Begin at the first line of the data and copy each line through the one containing "Click the location pin icon", that line included, with no pictures.

─── Supplied information

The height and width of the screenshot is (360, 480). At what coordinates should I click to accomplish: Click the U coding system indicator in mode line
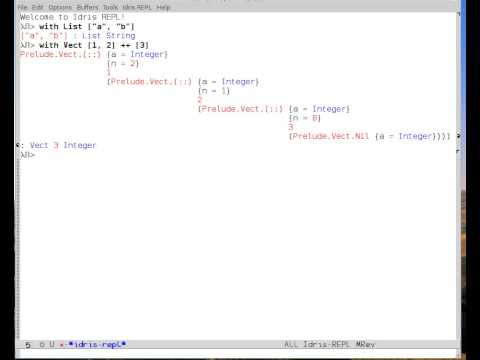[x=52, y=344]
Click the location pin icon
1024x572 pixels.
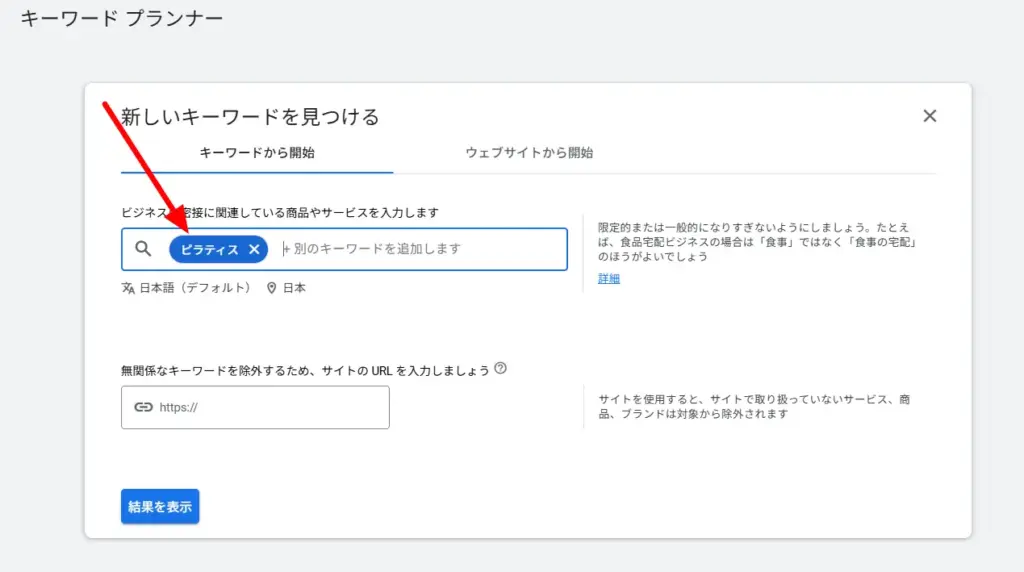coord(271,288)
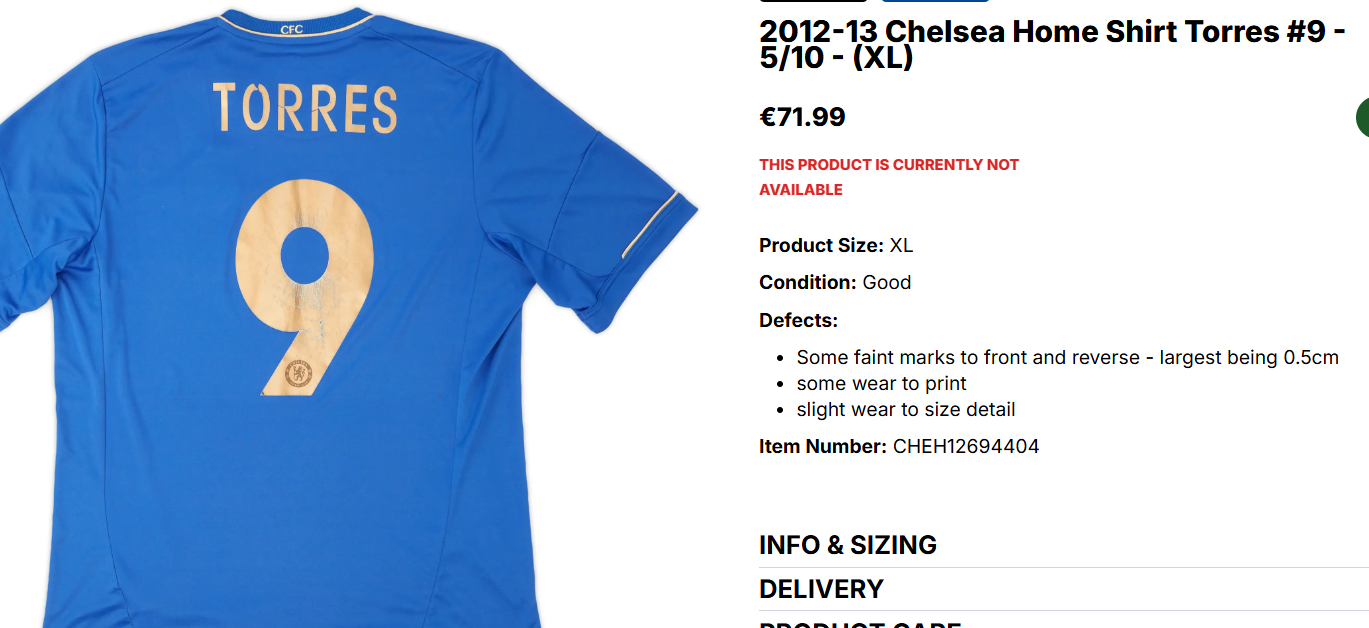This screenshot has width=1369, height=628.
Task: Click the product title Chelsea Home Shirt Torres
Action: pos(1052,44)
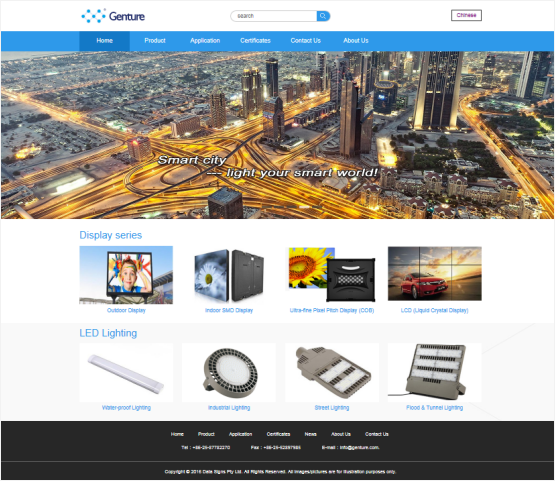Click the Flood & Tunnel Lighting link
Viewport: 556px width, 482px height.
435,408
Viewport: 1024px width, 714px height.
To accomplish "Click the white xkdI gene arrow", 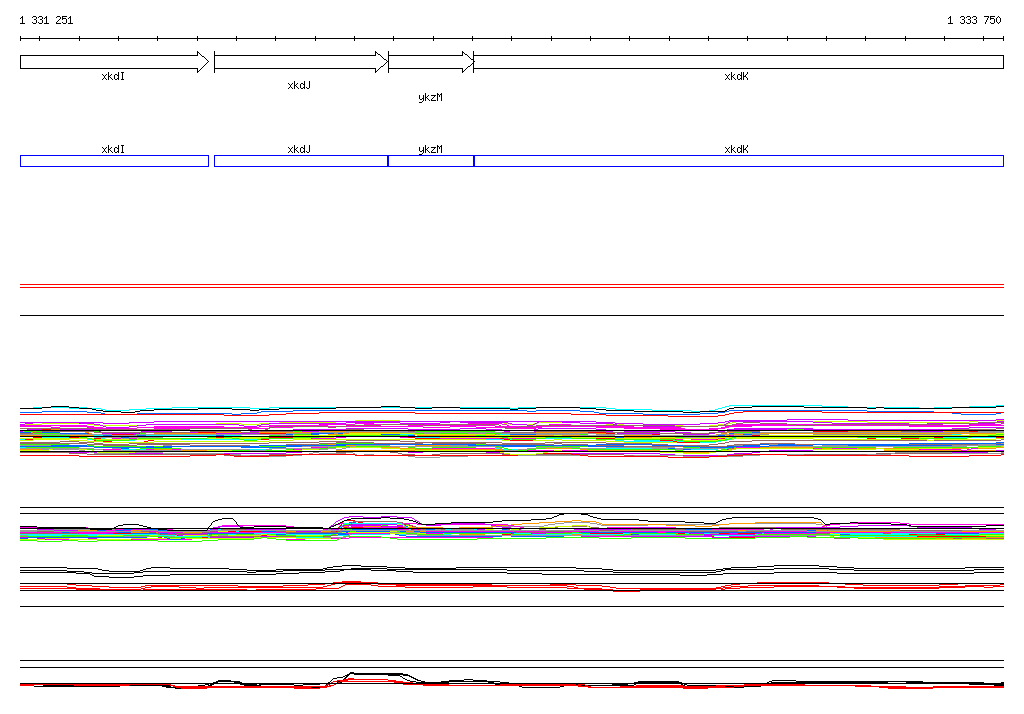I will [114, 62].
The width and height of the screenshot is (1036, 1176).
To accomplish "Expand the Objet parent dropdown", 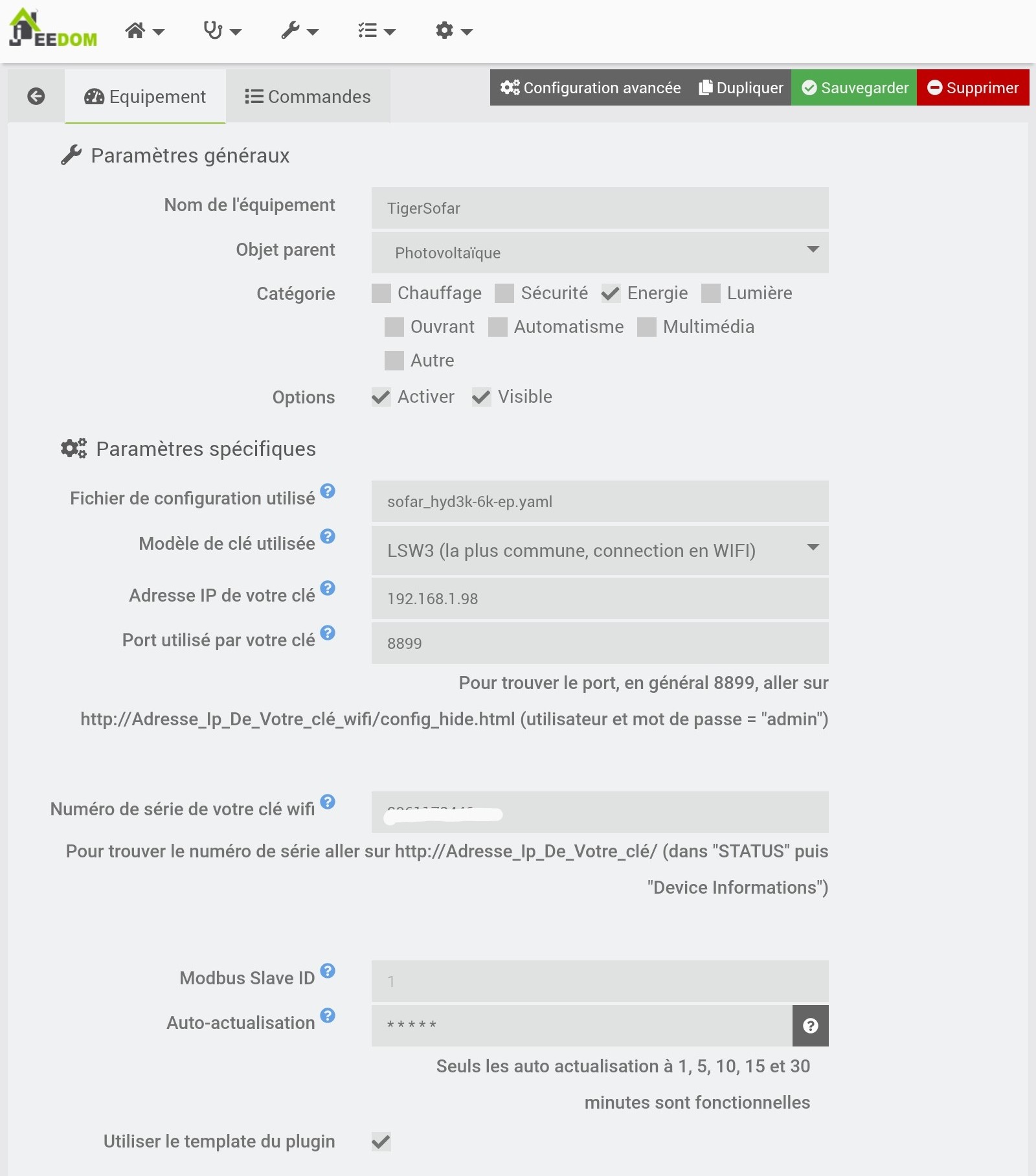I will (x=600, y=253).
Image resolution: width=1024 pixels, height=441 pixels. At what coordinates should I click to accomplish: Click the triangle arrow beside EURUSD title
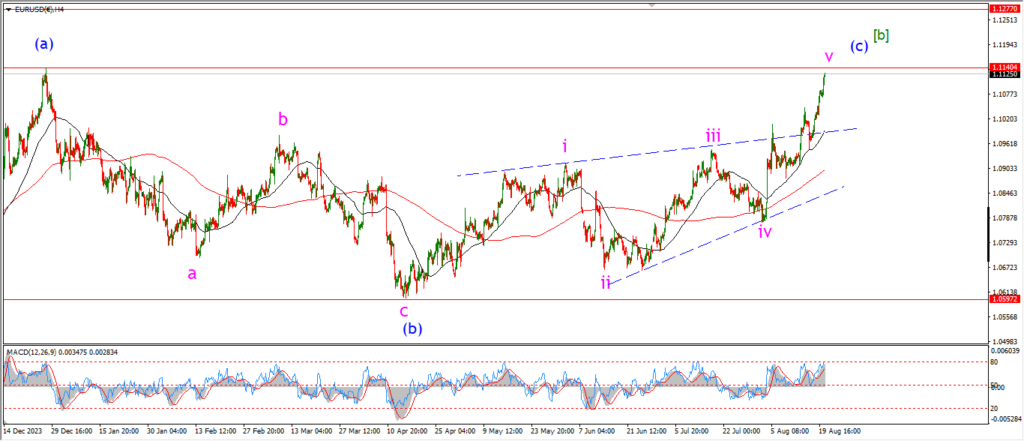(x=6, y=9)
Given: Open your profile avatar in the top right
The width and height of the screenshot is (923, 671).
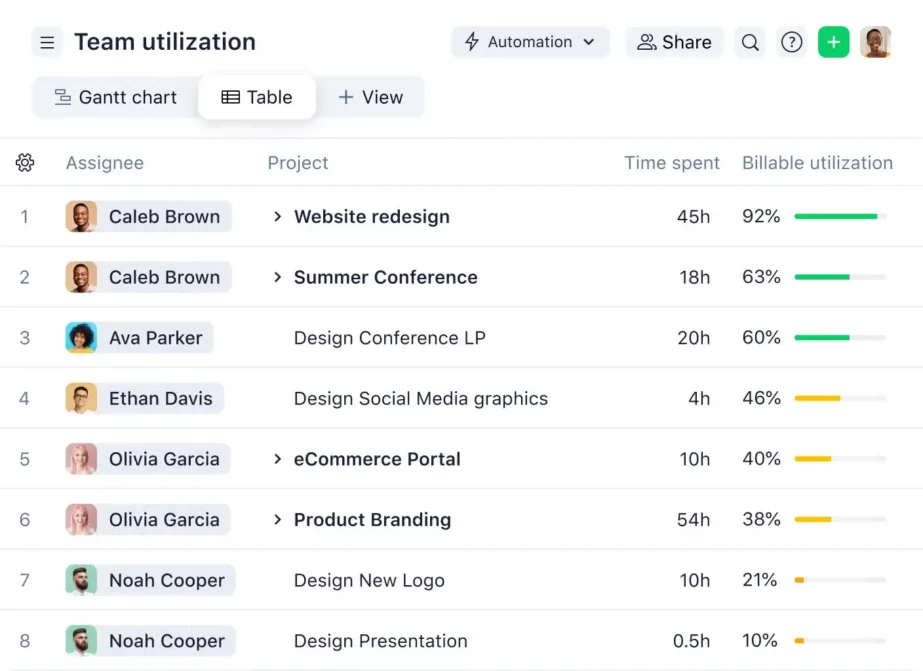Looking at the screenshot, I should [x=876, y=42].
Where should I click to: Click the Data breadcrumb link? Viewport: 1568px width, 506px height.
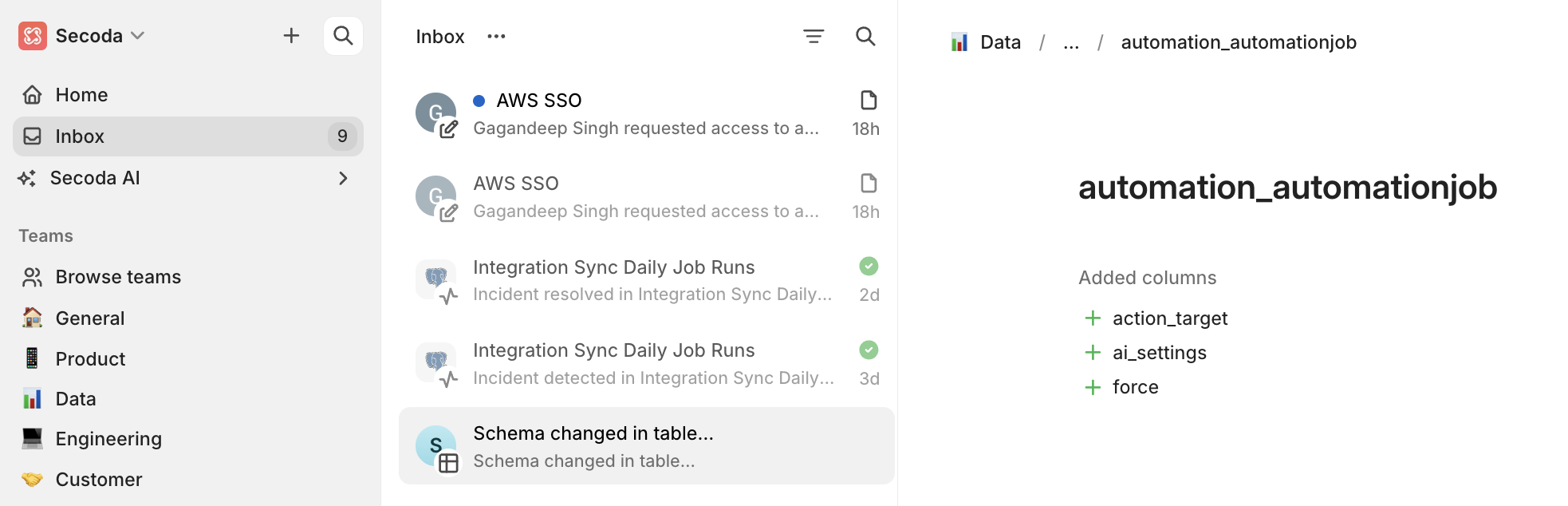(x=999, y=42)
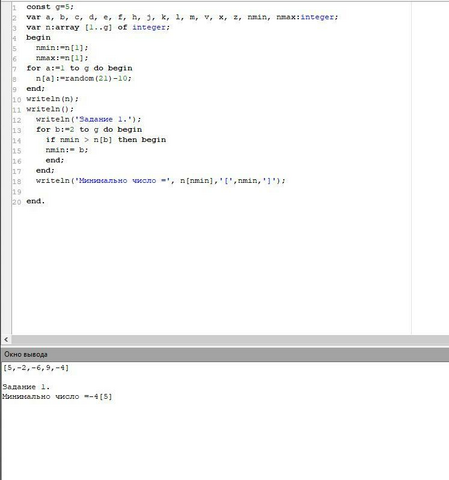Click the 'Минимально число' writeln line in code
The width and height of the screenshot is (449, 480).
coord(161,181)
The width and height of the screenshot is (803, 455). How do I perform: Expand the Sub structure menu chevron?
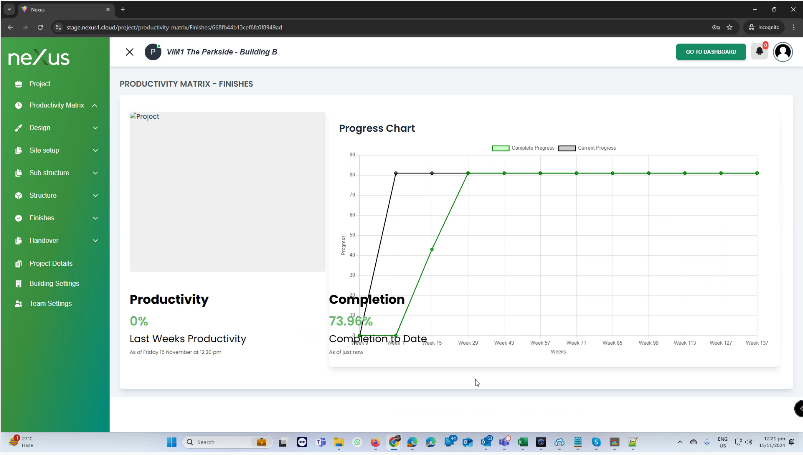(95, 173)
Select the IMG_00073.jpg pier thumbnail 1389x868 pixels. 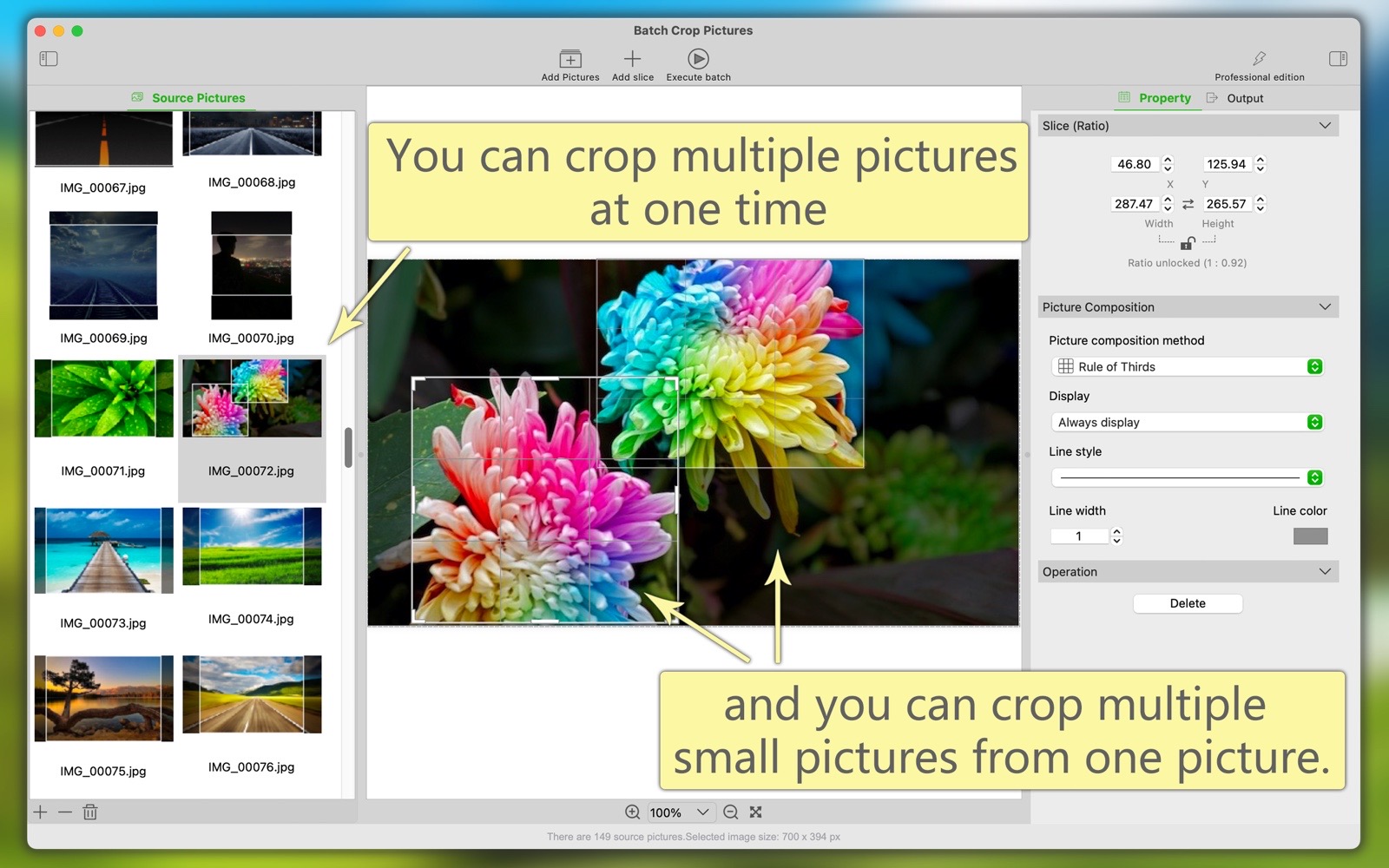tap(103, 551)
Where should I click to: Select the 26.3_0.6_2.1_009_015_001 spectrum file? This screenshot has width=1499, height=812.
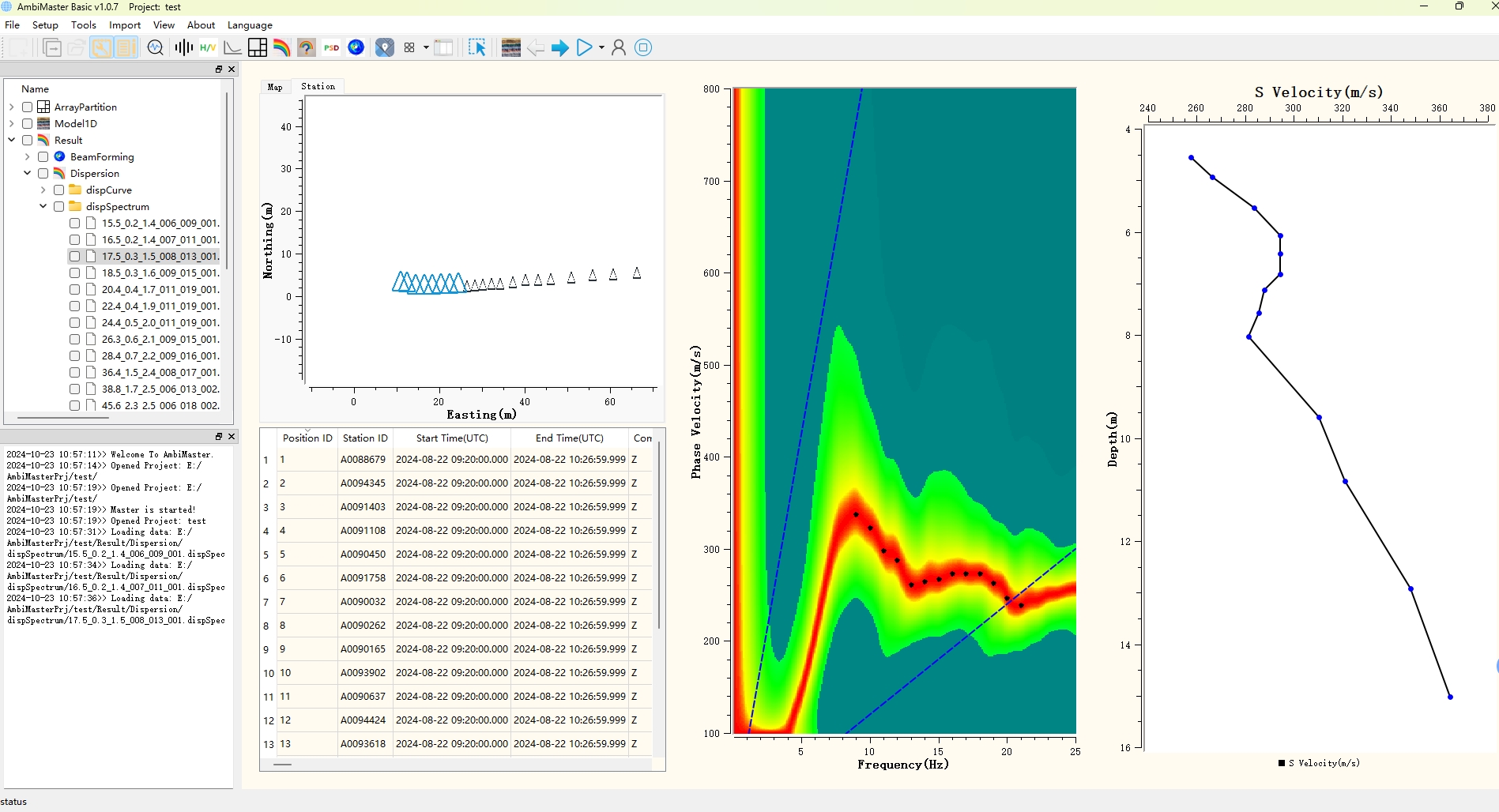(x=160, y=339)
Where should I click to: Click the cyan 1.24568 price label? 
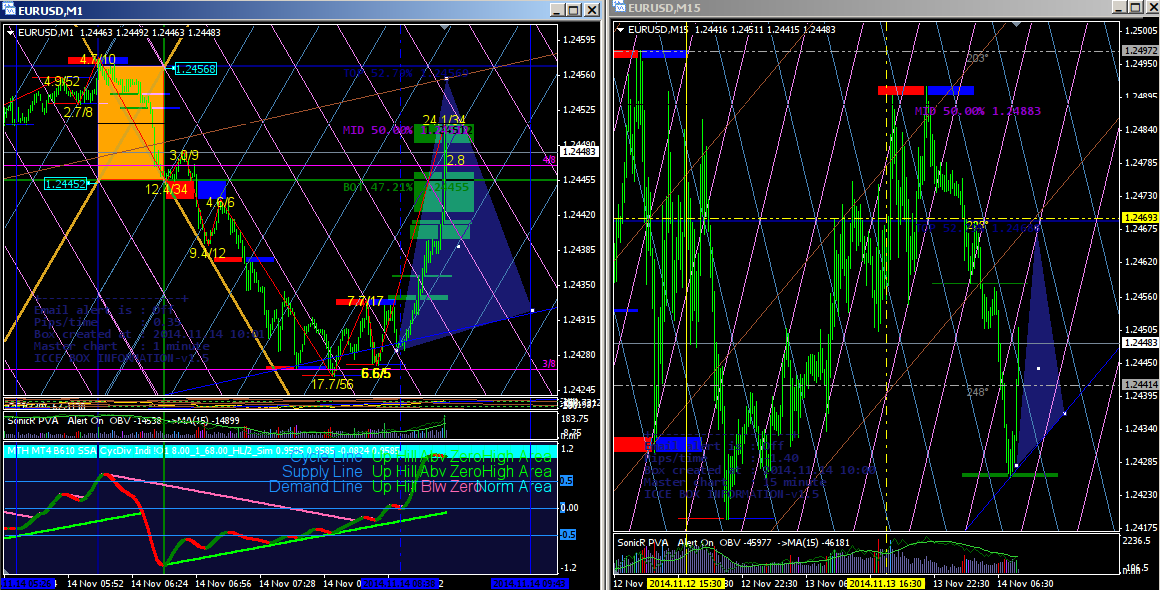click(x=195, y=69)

──────

Answer for this exercise ->
The height and width of the screenshot is (360, 480). At what coordinates should I click to accomplish: Click the U coding system indicator in mode line
[x=52, y=344]
Click the location pin icon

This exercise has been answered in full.